Más pisos de solteros -con o sin hijos- y menos enfermedades mentales y físicas.
Más valientes en el mundo que luchen por conseguir alinear lo que sienten, piensan y hacen.

Ser incoherente lleva a que la consulta se llene de personas infelices, algunas de ellas tocan fondo y solo ven una salida; intentar quitarse la vida. Cosa que me duele enormemente ver como alguien llega a ese punto. Atrapados en su propia pesadilla: en matrimonio para el resto de la vida, los padres tienen que permanecer juntos, mis padres se van a disgustar, no tengo recursos económicos ni materiales si me quedo sola, dirán que soy una puta, no puedo abandonar a mis hijos, no puedo hacerlo, no puedo hacerle esto a mi marido o a mi mujer. Porque porque porque, etc. No hay porqués que justifiquen un puñado de pastillas o una pérdida de ilusión por vivir.

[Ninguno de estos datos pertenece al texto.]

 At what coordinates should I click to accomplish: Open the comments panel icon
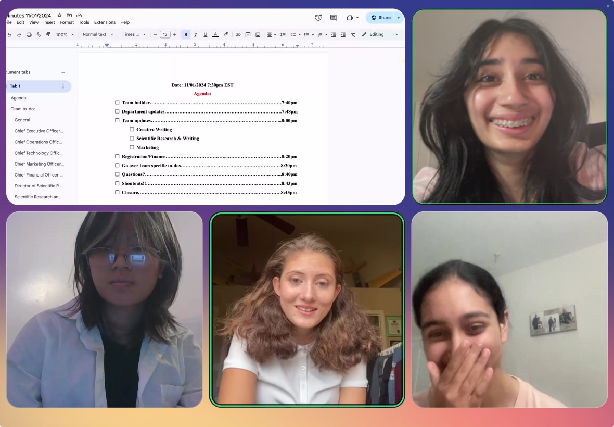point(334,18)
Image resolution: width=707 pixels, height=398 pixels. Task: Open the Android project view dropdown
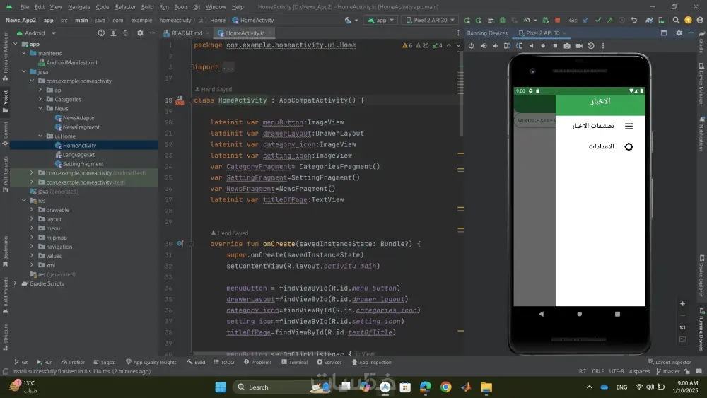tap(35, 33)
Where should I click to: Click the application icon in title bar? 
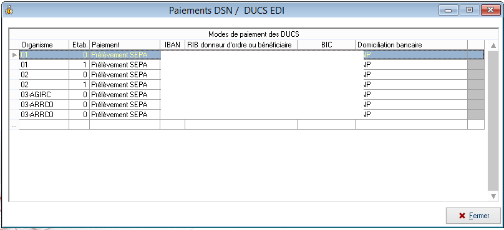tap(9, 10)
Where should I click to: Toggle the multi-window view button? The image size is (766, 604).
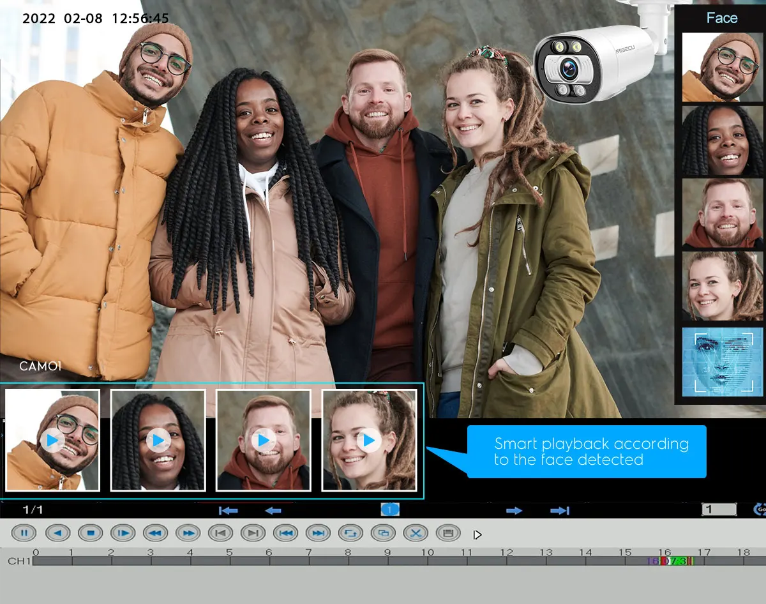pos(383,532)
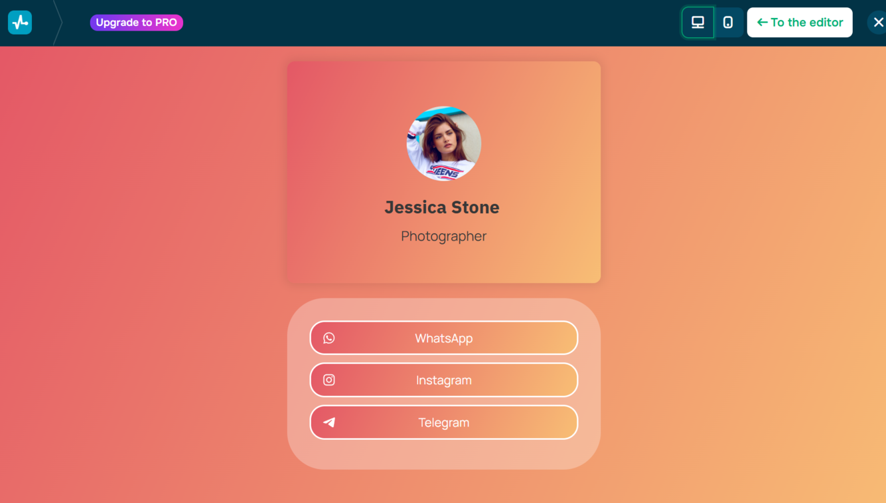The image size is (886, 503).
Task: Click Jessica Stone's round profile photo
Action: pos(444,144)
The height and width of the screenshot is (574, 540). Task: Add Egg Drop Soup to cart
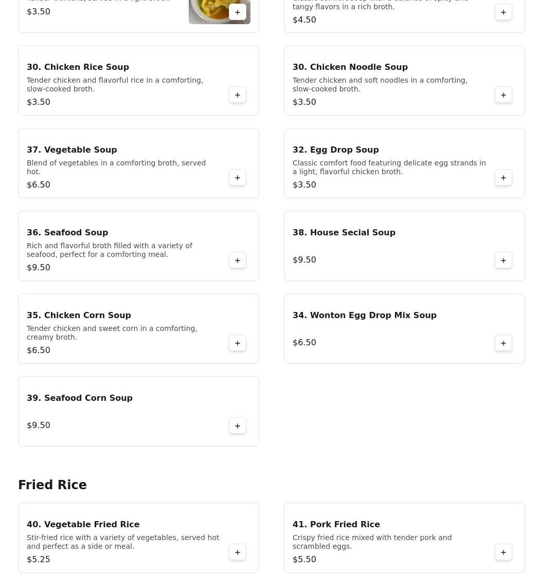[x=503, y=178]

Conozco un mundo en que dos personas que se aman deben permanecer unidas el resto de su vida. Ese amor si algún día desaparece, muchos continúan juntos transformando ese amor en tristeza, resignación, discusiones, reproches, hijos nerviosos e inquietos en las aulas, dolor, aislamiento, adicciones y a escondidas se van con otras personas que en ese momento desean más. Empiezan a enfermar y a envejecer poco poco desperdiciando su vida y la de las personas de su alrededor.

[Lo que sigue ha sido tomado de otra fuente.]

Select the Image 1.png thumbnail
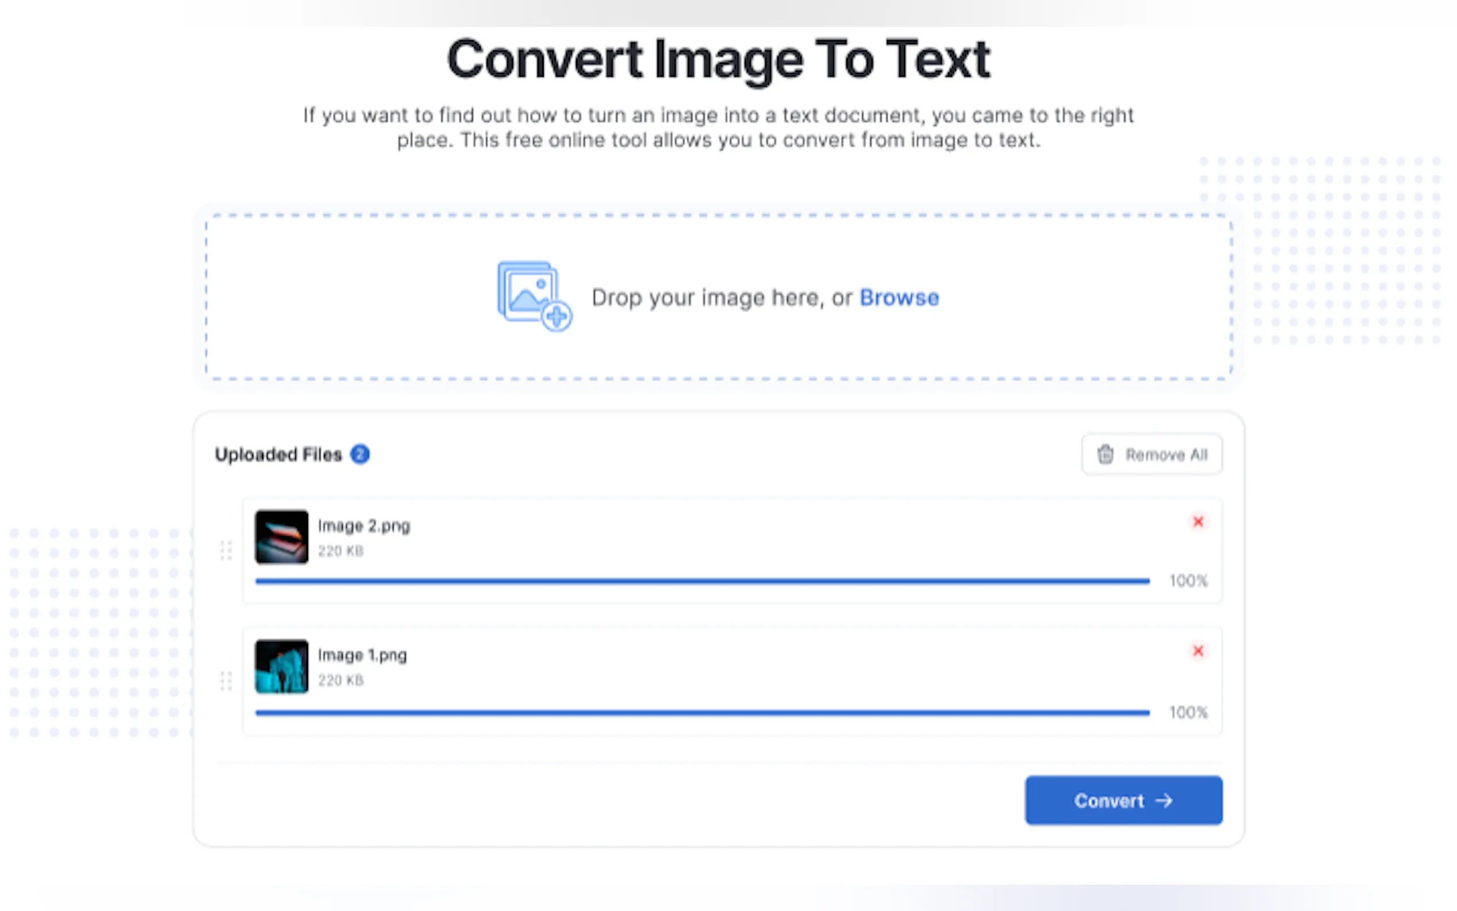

A mi parecer, la memoria histórica del significado del compromiso en el amor está distorsionado. Los besos están sobrevalorados, el cuerpo del deseo y las relaciones sexuales están en pecado. La palabra pecado nos mató la energía vital y nuestra autenticidad. Fluyamos más, no somos tan malos como creemos o nos hacen creer.

La posesión y mantenimiento de una pareja dirigido por la mente es nefasto. Sentirse obligada a mantener relaciones sexuales con tu pareja porque toca y debes, cuando ya no sientes nada o no quieres, es asqueroso. Ni las relaciones de pareja son tan importantes, ni la sexualidad, ni lo que digan los demás.

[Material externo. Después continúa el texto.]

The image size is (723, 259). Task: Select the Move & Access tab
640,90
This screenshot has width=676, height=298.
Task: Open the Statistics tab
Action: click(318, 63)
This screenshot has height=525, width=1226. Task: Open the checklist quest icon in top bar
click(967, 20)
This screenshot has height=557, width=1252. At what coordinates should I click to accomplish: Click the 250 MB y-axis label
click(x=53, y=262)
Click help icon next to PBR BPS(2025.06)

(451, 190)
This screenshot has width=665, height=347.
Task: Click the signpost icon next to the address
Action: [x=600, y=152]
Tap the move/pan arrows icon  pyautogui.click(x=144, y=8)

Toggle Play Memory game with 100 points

Como psicoterapeuta, mujer soltera y sin pareja de treinta y pocos años observo este cambio:

– Buscamos el carpe diem.

– Sentirnos libres.

– Ser nosotros mismos.

Y por consiguiente, una de las partes que más se resiente es el compromiso de fidelidad y eterna permanencia con esa persona que amamos o que un día amamos pero ya la chispa desapareció. También, si la incongruencia entre lo que sientes, piensas y haces se prolonga mucho en el tiempo, nuestra salud mental y la relación con nuestros hijos, familia o amistades se ve alterada al entrar en un estado de colapso y desconexión con tu entorno, al no comprender que te está sucediendo dentro de ti.

A las mujeres, ignorar todos aquellos comentarios de abuelas, madres, padres, hermanos, hombres, mujeres reprimidas o de nosotras mismas que nos llevan a la culpabilidad y el remordimiento. Disfrutad por decisión propia de vuestra vida, de vuestras decisiones, de vuestra sexualidad y cuerpo; y de ser un trozo de carne sin sentimiento cuando haga falta. Empoderaros de vuestra vida. Llevamos mucha carga cultural a nuestras espaldas que nos ahogan en las dudas, miedo y culpa.
Y a los hombres, vuestro instinto animal es reproducir la especie, búsqueda de hembras fértiles y bellas a vuestros ojos. Eso está ahí, siempre ha estado y estará. Está en vuestras manos cómo gestionarlo.

¿Qué opináis? ¿Guardamos la composturaSer libre con mi amor o cogemos la maleta de los deseos y volamos?